Oslo-based Bio-Me is profiling the gut microbiomes of patients with type 2 diabetes, coeliac disease, inflammatory bowel disease and certain types of cancer, using DNA sequencing of faecal samples to identify the exact species of bacteria present in their intestines. It can then compare that information with existing microbiome data on that group of patients, available in population biobanks, and use this to predict dietary regimes or treatment interventions that could be particularly beneficial for those individuals.
Bio-Me CEO Morten Isaksen says that this can be used to predict whether common medications, such as the diabetes drug metformin, will work well for that particular patient. “It was discovered that metformin only works because the gut bacteria change the medicine into its active form,” says Isaksen. “So if you don’t have the right bacteria in the gut, the medicine won’t work. So knowing which bacteria are present is really important for identifying the right treatments.”

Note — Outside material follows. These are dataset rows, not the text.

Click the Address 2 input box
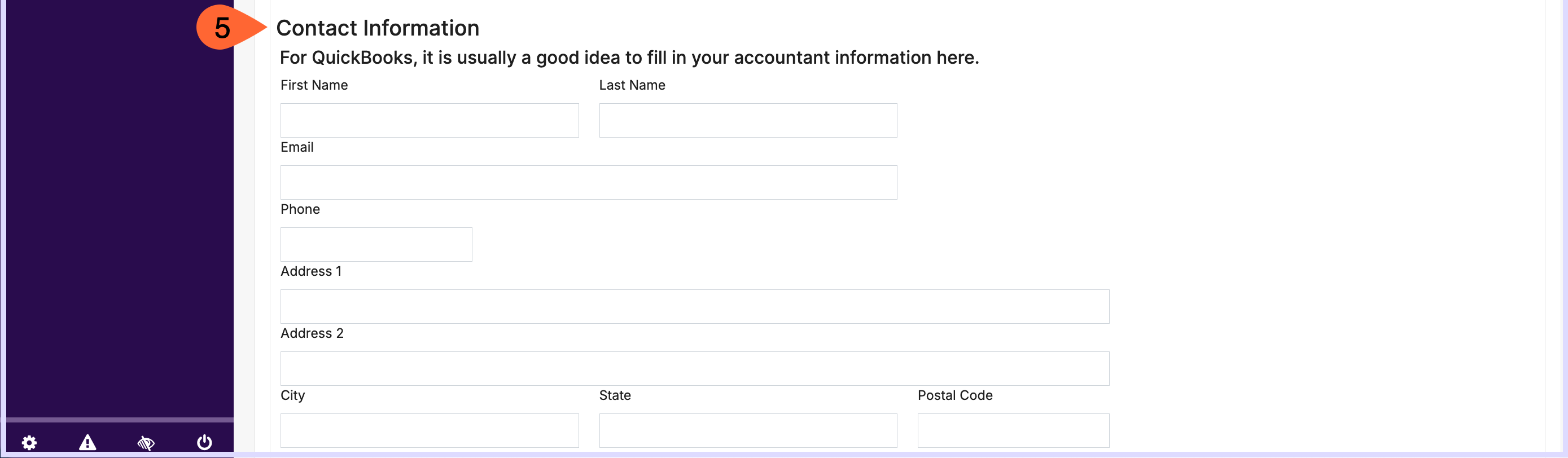Viewport: 1568px width, 458px height. tap(694, 368)
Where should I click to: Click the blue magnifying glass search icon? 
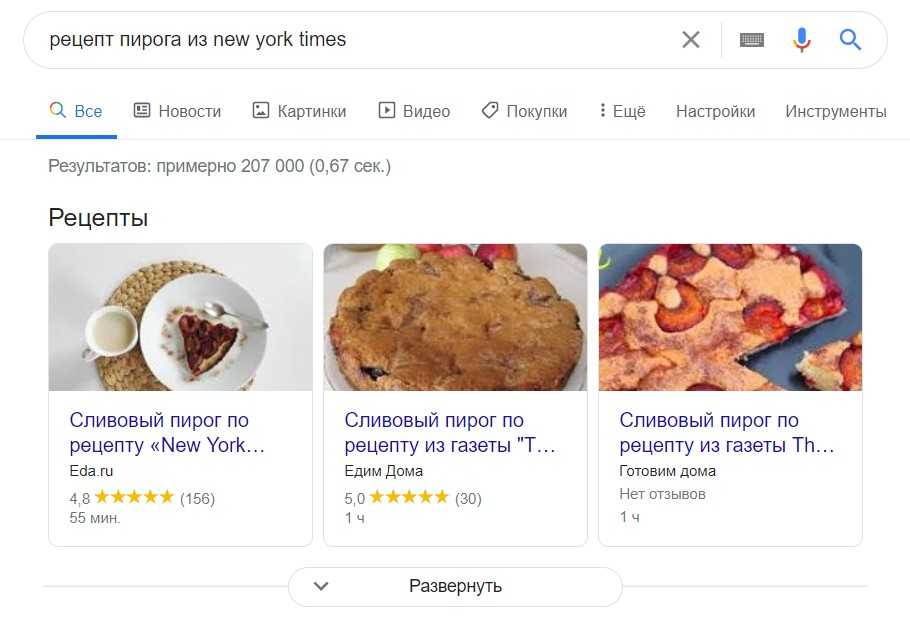(x=850, y=40)
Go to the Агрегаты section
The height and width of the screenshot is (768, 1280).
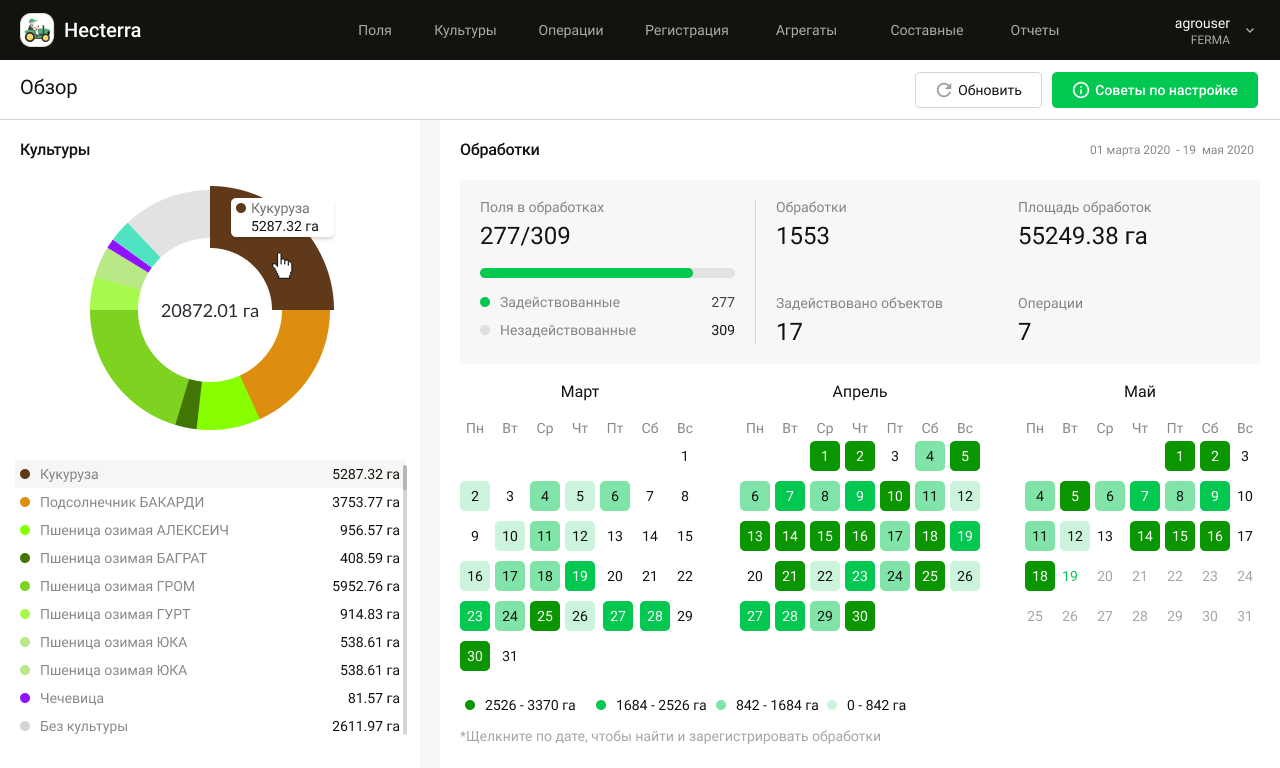(x=806, y=30)
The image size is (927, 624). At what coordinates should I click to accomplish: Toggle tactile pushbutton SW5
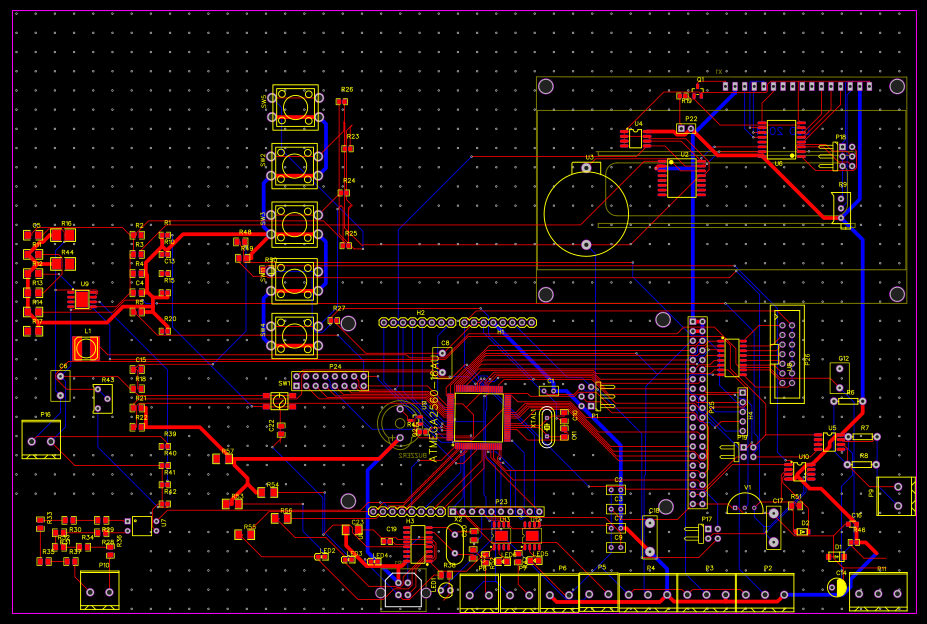[295, 108]
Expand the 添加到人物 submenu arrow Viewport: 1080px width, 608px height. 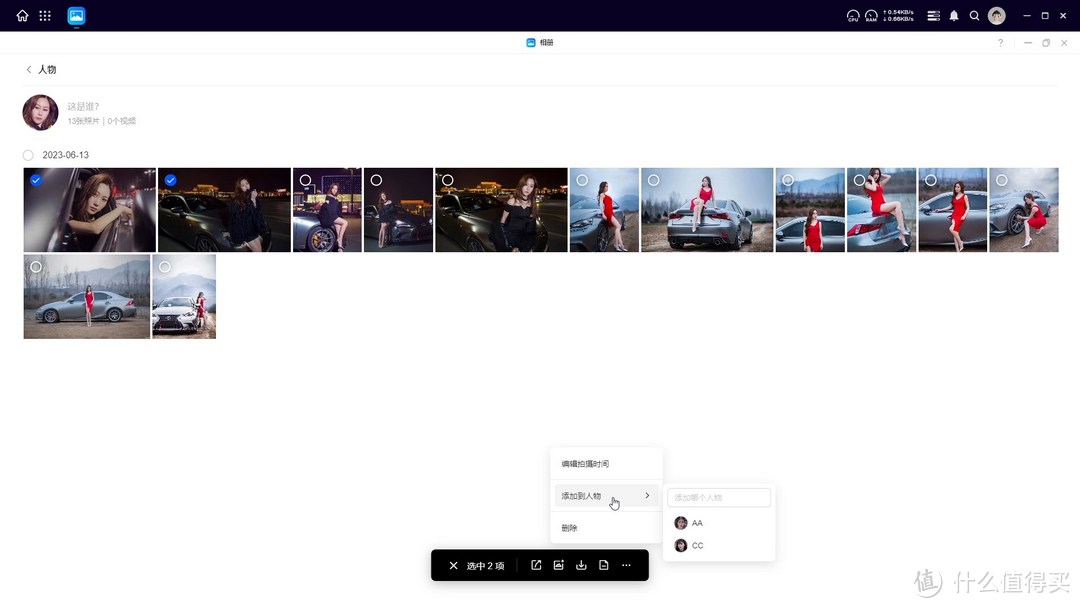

Because dysfunctional cell metabolism is central to cancer, determining how tumours form, as well as how fast they grow and spread, indications of metabolic dysfunction could be used for early diagnosis of certain cancers. The Stockholm-based biotech firm Elypta is trialling a system that detects small molecules, known as metabolites, which are produced by kidney cancer cells. In future, this could be used as part of a liquid biopsy for the disease.
“Once cancer cells begin to proliferate, what really changes is the metabolic requirements, compared with healthy cells,” says Francesco Gatto, co-founder of Elypta. “So we think we can use this layer of information from metabolism, to help identify multiple types of cancer early in a non-invasive manner.”
Pontzer is now planning to follow up the Science study by delving further into the extremes of metabolism, both in the young and the old. “We’re going to try to look at that variability both in very young children and the over-60s,” he says. “We want to try to understand whether in people whose metabolism is changing more or less, or faster or slower, does that predict anything about their health or how their bodies develop? Or maybe it’s not related at all. So we’re going to try to find out these things.”
David Cox is a freelance health journalist and former neuroscientist.